In its inaugural season in January, 1940, Ballet Theatre presented his Jardin aux lilas, Dark Elegies, and Judgment of Paris. American audiences and critics alike embraced him as a major new choreographer, and Tudor was to spend most of the remainder of his life in the United States. At the time of Tudor’s American debut, the new modern dance Modern dance was gaining rapid ground. Tudor had seen in Europe the works of German expressionists Mary Wigman, Harold Kreutzberg, and Kurt Jooss. He discovered in them the valuable precept that feeling and its gestural expression originate in the torso. Of his mode of working, he said: “We start from the spine and the torso, and we get to the feet later. In ballet school you usually start with the feet.” According to American modern dance pioneer Martha Graham, Dark Elegies was “the first ballet to invade modern dance.”

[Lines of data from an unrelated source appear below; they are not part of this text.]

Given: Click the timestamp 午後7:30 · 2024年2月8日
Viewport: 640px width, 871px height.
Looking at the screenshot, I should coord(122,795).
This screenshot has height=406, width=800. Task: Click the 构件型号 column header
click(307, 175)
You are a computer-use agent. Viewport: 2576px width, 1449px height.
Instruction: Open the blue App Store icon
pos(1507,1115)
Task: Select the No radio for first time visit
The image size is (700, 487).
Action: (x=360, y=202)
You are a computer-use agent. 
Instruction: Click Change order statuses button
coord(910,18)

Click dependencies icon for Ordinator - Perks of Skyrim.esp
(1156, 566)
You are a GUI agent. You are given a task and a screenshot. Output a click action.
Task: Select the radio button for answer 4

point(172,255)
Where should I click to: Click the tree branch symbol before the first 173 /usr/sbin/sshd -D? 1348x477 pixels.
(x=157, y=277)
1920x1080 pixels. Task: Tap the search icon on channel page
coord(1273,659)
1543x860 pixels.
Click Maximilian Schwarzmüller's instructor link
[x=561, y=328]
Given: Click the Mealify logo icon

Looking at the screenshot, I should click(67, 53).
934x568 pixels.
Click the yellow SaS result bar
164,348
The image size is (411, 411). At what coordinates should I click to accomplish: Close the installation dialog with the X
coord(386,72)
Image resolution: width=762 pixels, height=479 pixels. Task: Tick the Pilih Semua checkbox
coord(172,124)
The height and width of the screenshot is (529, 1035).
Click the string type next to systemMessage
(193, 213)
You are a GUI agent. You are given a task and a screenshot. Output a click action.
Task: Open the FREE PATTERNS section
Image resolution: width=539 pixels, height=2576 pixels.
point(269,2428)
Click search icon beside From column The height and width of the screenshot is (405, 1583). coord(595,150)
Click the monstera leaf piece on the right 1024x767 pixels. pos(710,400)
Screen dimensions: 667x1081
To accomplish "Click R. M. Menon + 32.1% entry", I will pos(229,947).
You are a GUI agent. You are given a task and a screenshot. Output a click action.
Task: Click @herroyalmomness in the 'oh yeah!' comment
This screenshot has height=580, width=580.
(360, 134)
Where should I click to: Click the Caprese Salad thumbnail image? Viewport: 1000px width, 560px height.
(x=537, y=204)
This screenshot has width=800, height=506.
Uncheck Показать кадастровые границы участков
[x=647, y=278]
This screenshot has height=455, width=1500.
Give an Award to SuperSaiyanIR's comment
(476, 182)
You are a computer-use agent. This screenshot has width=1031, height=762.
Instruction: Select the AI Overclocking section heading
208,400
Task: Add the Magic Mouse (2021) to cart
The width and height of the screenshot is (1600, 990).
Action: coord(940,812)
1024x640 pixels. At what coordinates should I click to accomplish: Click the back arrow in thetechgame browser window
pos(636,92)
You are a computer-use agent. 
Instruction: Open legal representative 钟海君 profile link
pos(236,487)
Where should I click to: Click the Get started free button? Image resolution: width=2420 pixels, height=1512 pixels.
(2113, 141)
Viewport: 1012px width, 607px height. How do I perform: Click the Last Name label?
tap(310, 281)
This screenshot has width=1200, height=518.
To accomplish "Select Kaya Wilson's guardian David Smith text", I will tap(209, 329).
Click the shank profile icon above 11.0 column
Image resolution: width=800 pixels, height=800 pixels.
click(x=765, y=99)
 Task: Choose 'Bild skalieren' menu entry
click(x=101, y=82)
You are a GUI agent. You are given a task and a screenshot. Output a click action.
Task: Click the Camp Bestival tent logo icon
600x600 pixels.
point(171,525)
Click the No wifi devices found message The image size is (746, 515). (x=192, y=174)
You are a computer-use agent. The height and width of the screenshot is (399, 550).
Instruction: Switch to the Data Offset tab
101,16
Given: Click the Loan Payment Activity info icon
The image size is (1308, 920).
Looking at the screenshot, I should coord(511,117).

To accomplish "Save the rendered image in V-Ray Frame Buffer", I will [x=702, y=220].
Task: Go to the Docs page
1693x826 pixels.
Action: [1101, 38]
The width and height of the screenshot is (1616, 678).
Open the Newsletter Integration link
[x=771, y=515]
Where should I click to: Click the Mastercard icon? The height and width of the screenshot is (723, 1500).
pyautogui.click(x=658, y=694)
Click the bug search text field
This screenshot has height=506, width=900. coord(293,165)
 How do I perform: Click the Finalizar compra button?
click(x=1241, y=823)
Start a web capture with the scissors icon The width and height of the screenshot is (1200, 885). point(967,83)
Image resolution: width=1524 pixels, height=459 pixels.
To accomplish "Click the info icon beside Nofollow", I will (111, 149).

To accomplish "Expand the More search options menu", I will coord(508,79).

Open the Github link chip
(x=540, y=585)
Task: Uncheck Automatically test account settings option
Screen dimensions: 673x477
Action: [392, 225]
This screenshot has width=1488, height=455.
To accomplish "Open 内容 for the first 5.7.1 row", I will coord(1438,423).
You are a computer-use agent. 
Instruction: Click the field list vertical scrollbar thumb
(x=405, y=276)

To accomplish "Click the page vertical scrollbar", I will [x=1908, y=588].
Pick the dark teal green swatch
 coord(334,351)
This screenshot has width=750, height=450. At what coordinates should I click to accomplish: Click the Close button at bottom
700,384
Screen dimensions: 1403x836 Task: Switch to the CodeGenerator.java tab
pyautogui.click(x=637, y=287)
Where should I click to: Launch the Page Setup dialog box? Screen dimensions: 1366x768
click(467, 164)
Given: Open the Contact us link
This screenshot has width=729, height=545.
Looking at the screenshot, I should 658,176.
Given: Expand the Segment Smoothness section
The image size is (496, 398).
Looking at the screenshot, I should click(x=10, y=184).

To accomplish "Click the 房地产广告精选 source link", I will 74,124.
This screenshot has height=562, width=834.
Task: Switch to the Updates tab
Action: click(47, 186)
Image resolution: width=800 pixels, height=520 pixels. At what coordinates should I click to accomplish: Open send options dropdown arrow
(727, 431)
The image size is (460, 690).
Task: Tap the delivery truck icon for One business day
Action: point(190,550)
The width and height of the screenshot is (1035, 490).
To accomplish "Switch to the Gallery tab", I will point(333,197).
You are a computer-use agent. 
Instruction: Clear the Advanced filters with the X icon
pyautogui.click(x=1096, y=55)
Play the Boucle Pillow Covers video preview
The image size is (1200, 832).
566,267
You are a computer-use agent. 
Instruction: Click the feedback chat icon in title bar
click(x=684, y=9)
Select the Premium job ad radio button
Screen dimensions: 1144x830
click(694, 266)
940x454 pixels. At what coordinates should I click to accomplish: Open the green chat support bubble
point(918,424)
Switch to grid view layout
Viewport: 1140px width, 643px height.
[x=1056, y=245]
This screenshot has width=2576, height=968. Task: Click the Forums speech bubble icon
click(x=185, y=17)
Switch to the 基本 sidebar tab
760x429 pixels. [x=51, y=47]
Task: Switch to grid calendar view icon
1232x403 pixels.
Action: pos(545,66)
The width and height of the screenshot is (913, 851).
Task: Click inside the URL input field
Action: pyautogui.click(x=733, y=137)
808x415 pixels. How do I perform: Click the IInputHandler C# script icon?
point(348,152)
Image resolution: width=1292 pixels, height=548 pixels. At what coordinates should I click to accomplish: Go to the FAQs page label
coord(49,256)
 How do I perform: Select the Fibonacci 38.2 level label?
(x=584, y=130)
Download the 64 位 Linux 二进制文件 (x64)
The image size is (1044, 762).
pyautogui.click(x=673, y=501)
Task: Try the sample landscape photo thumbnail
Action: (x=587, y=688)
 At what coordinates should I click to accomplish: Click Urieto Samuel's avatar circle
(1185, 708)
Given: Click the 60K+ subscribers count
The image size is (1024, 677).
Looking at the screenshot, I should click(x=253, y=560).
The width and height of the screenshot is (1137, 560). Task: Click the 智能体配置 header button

In 1942, Tudor created what is universally considered to be one of the great ballets of the twentieth century. Set to the music of Arnold Schoenberg’s Verklärte Nacht, Pillar of Fire Pillar of Fire (ballet) tells the story of Hagar, a young woman of nineteenth century New England. Facing spinsterhood, Hagar hopes for a match with a friend of the family, but the friend appears to be more interested in her younger sister. In desperation she gives herself to a roué and is subsequently ostracized by her family and the town. The ballet focuses on the dilemma of those who, like Hagar, have passions that run deeper than social codes and roles can tolerate and who therefore often become outcasts.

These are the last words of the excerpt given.